How to Have Confidence to Your Speech
A resourceful self-reliance is necessary to complete confidence. Emerson says, “Knowledge is the antidote to fear.” A man must train himself to be equal to any emergency. He should examine himself, thoroughly prepare himself and make up his mind to take the risk of failure if necessary. Successive failures should be an incentive to greater effort. Above all he should do his work under the immediate inspiration of duty. The habit of clear and deliberate utterance should be cultivated both in conversation and public address. He should be bold, but not too bold. More failures in public speaking are due to egotism than to anything else. The first possession of every man should be self-possession, and this can best be acquired through the practise of concentration, modesty of manner, thorough preparation, and physical earnestness.
EXAMPLES
1. What, my lord, shall you tell me, on the passage to the scaffold which that tyranny, of which you are only the intermediate minister, has erected for my murder, that I am accountable for all the blood that has been and will be shed, in this struggle of the oppressed against the oppressor? Shall you tell me this, and must I be so very a slave as not to repel it? I, who fear not to approach the Omnipotent Judge, to answer for the conduct of my short life,—am I to be appalled here, before a mere remnant of mortality?—by you, too, who, if it were possible to collect all the innocent blood that you have caused to be shed, in your unhallowed ministry, in one great reservoir, your lordship might swim in it!

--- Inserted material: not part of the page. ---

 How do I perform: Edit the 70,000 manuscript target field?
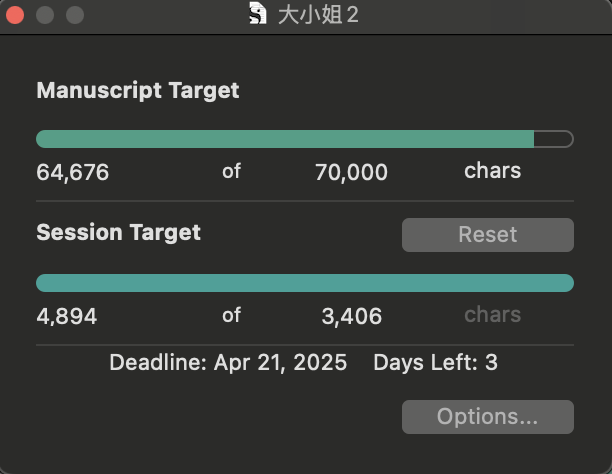pos(351,172)
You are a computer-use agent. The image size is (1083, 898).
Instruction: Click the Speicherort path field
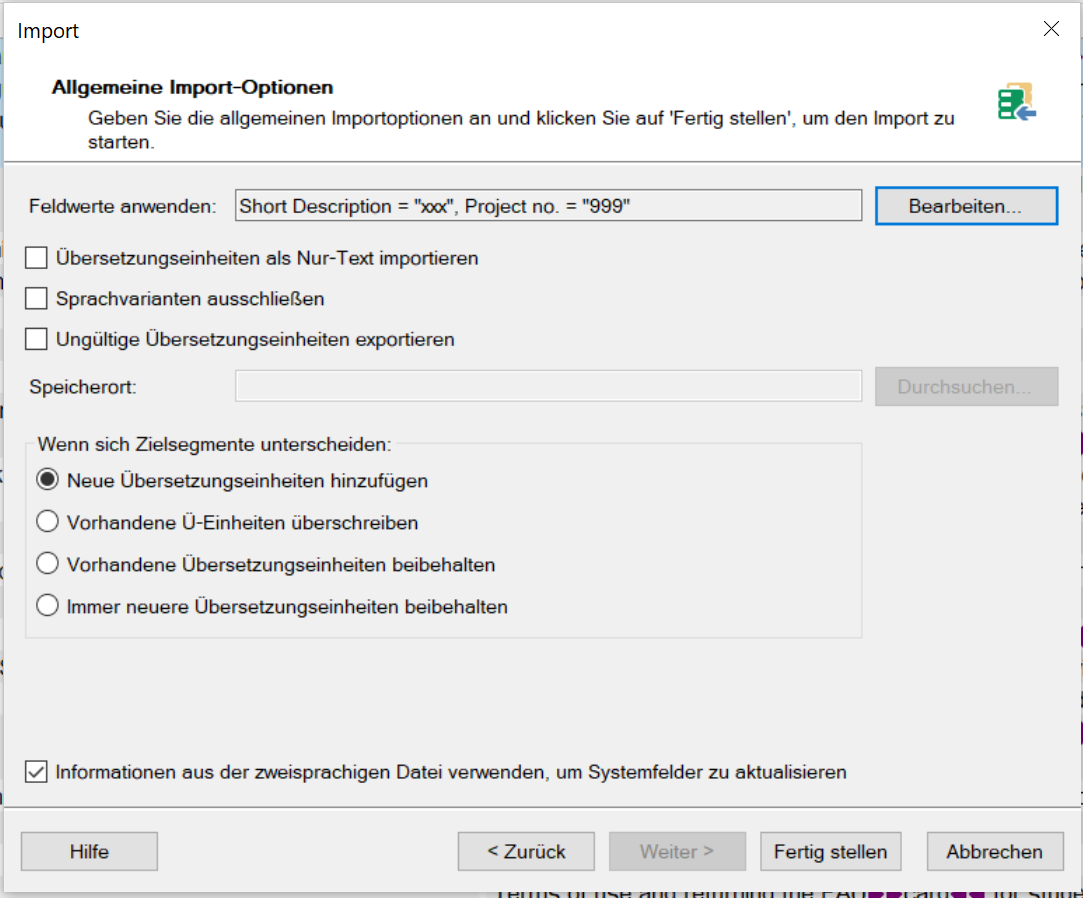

“On Being Found Guilty ROBERT EMMET.
of High Treason.”
2. With conscience satisfied with the discharge of duty, no consequences can harm you. There is no evil that we cannot either face or fly from, but the consciousness of duty disregarded. A sense of duty pursues us ever. It is omnipresent, like Deity. If we take to ourselves the wings of the morning, and dwell in the uttermost parts of the sea, duty performed or duty violated is still with us, for our happiness or for our misery. If we say the darkness shall cover us, in the darkness as in the light our obligations are yet with us. We cannot escape their power, nor fly from their presence. They are with us in this life, will be with us at its close, and in that scene of inconceivable solemnity, which lies yet farther onward, we shall still find ourselves surrounded by the consciousness of duty, to pain us whenever it has been violated, and to console us so far as God may have given us grace to perform it.
“The Knapp Murder Trial.” WEBSTER.
3. But this I will avow, that I have scorned,
And still do scorn, to hide my sense of wrong!
Who brands me on the forehead, breaks my sword,
Or lays the bloody scourge upon my back,
Wrongs me not half so much as he who shuts
The gates of honor on me,—turning out
The Roman from his birthright; and, for what?
To fling your offices to every slave!
Vipers, that creep where man disdains to climb,
And, having wound their loathsome track to the top,
Of this huge, mouldering monument of Rome,
Hang hissing at the nobler man below!
“Catiline’s Defiance.” GEORGE CROLY.